## Work task a
Lay out the lines of the records from the line holding "Find the location" through the end of the records, inclusive, as a JSON list of strings with one string per line. Omit blank lines and leave the pictures out.

You could certainly add veggies like kale to the drink. Maybe raw spinach. One time I added canned spinach to one of my drinks and it was disgusting.

Some nutritionists would take issue with all the sugar from the fruit, saying sugar is sugar (be it processed or from whole fruits), but I don’t think so. Fruits may have high sugar but they also have so many other things to offer.

Sesame seeds are your friends

My autocorrect turns the word sesame into seamen which sounds vaguely dirty. Who talks about seamen anyway? Why would autocorrect feel that talking about men at sea is more common than discussing small, nutritious seeds? I mean when’s the last time you ever heard anybody use seamen in a sentence?? Maybe in Alaska or fishing villages it gets more play: “The fish are running superbly this year. Let us pray the seamen return with a fine catch.”

So anyway. I want to tell you about brown seamen. Strike that; I want to tell you about brown sesame. If you’re anything like I was, you don’t give sesame seeds much thought. They are the little white things that fall off bread and collect on your plate, right? Turns out there is more to them. Turns out those little white things are hulled sesame seeds, whereas brown sesame seeds are unhulled and similar to brown rice and brown, i.e., whole wheat bread, more nutritious.

Here’s the nutrition breakdown from a bag of Bob’s Red Mill:

Fiber, Calcium, Iron, oh my!

Fiber, Calcium, Iron, oh my!

Not only are they better for you, they also taste like something, which is not generally true of white sesame seeds. Whenever I get a new product to try, I eat some plain, right out of the container. A spoonful of brown sesame seeds is dense and chewy – it takes awhile to chow down – with a somewhat nutty flavor. That said, I doubt many people eat them by the spoonful.

If you’ve ever bought sesame seeds from the spice aisle, you may have noticed they’re usually sold in a dinky container with a high price. However, buying larger portions (which I’ve found online) brings the price per pound down considerably. The way I figure, for spices, seeds, and such that I go through a lot of, it makes sense to purchase large sizes, freeze the bulk of it and pull portions out when needed to fill a small container. (For other examples, I buy big containers of cinnamon and basil because I go through both fast.)

I keep sesame seeds in the refrigerator (they should be refrigerated or frozen)

I keep sesame seeds in the refrigerator (they should be refrigerated or frozen)

So what to do with brown sesame seeds other than eat them by the spoonful? I put them into baked goods like breads and muffins, but their usefulness is not limited to people who bake. They are great additions to smoothies, blender drinks, cereals hot and cold, and homemade “icecream”. I found that once I started using them, it was easy to find foods to add them to (which is different than a nutritious additive like flax seed, say, which has bitter-ish taste and doesn’t go well with everything). There are also black sesame seeds – who knew?! – that have a nutrition profile similar to brown.

## Dataset excerpts
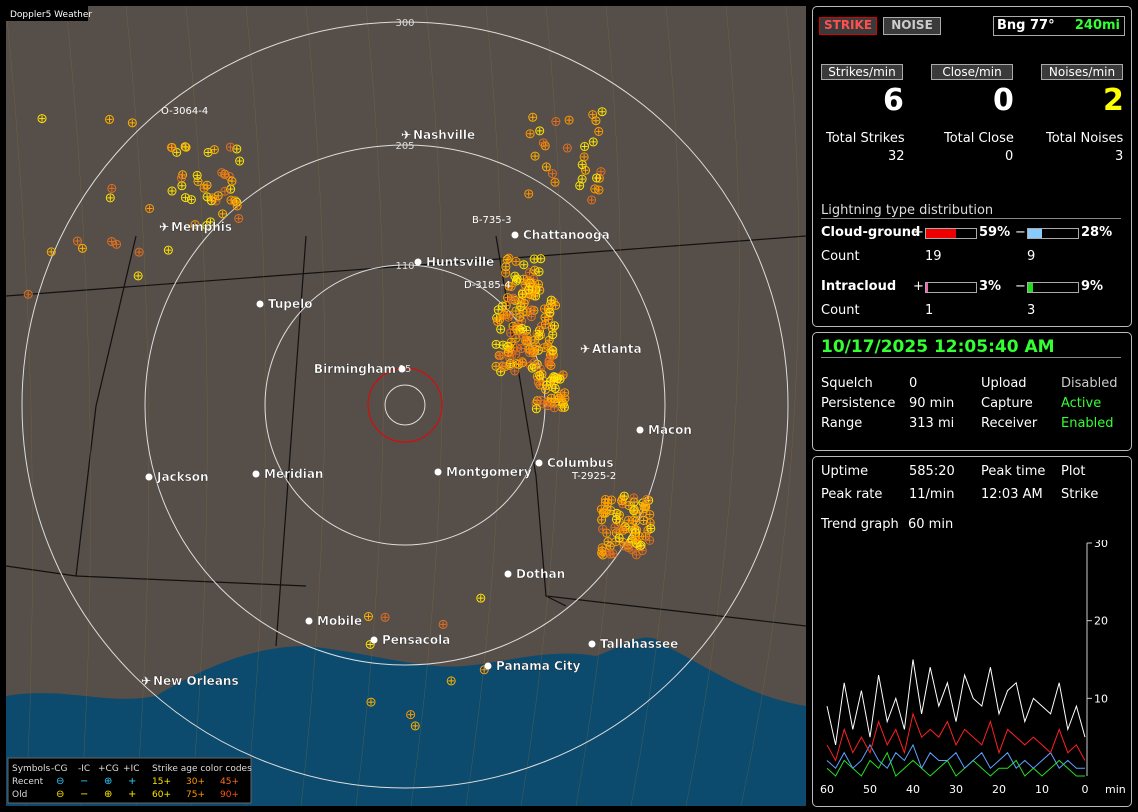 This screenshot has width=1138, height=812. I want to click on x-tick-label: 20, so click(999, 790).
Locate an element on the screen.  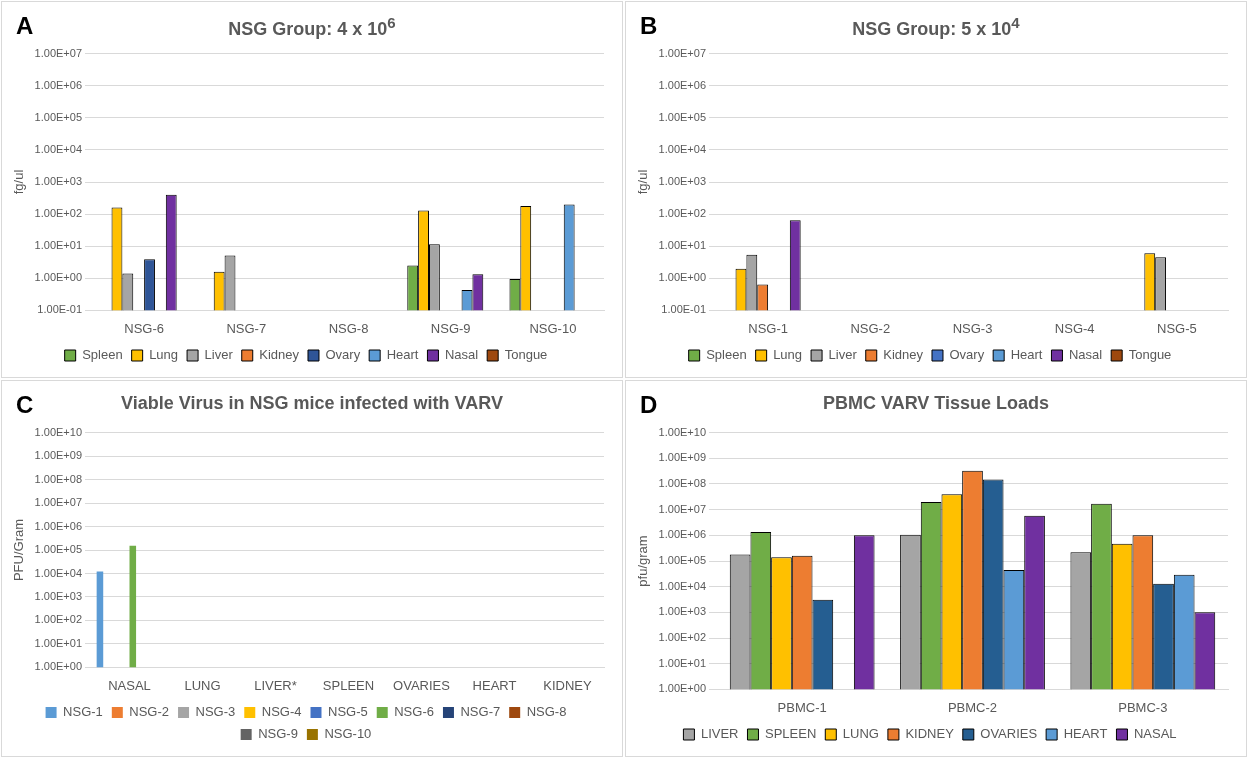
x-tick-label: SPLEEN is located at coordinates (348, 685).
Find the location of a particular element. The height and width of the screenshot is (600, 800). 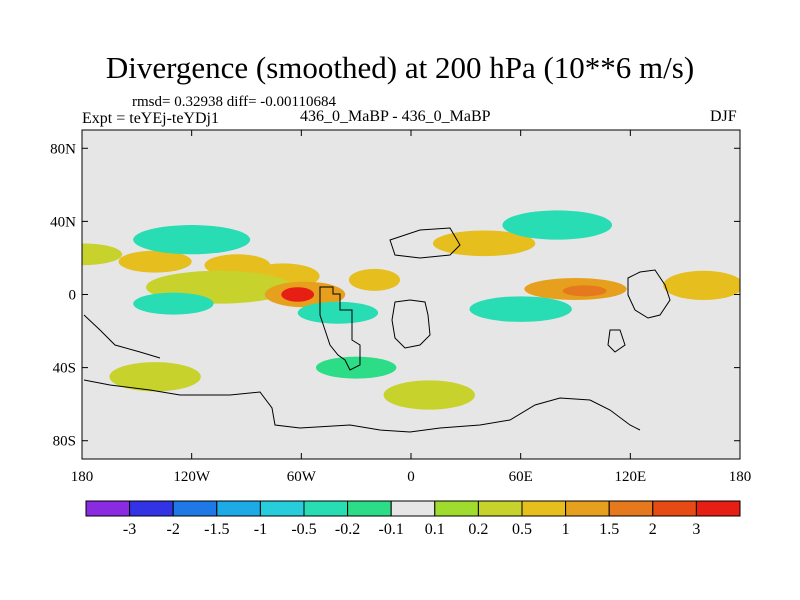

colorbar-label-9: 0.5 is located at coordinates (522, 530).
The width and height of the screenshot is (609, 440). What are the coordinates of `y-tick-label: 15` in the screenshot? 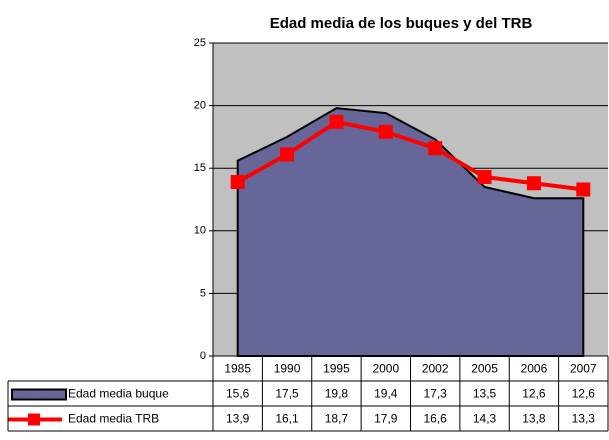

## Work task b
Reproduce the passage of the sesame seed post between "So what to do" and "similar to brown.", inclusive, with no changes.

## Exercise solution a
[
  "Find the location of a particular element. The height and width of the screenshot is (600, 800). ",
  "colorbar-label-9: 0.5 is located at coordinates (522, 530).",
  "The width and height of the screenshot is (609, 440). What are the coordinates of `y-tick-label: 15` in the screenshot? "
]

## Exercise solution b
So what to do with brown sesame seeds other than eat them by the spoonful? I put them into baked goods like breads and muffins, but their usefulness is not limited to people who bake. They are great additions to smoothies, blender drinks, cereals hot and cold, and homemade “icecream”. I found that once I started using them, it was easy to find foods to add them to (which is different than a nutritious additive like flax seed, say, which has bitter-ish taste and doesn’t go well with everything). There are also black sesame seeds – who knew?! – that have a nutrition profile similar to brown.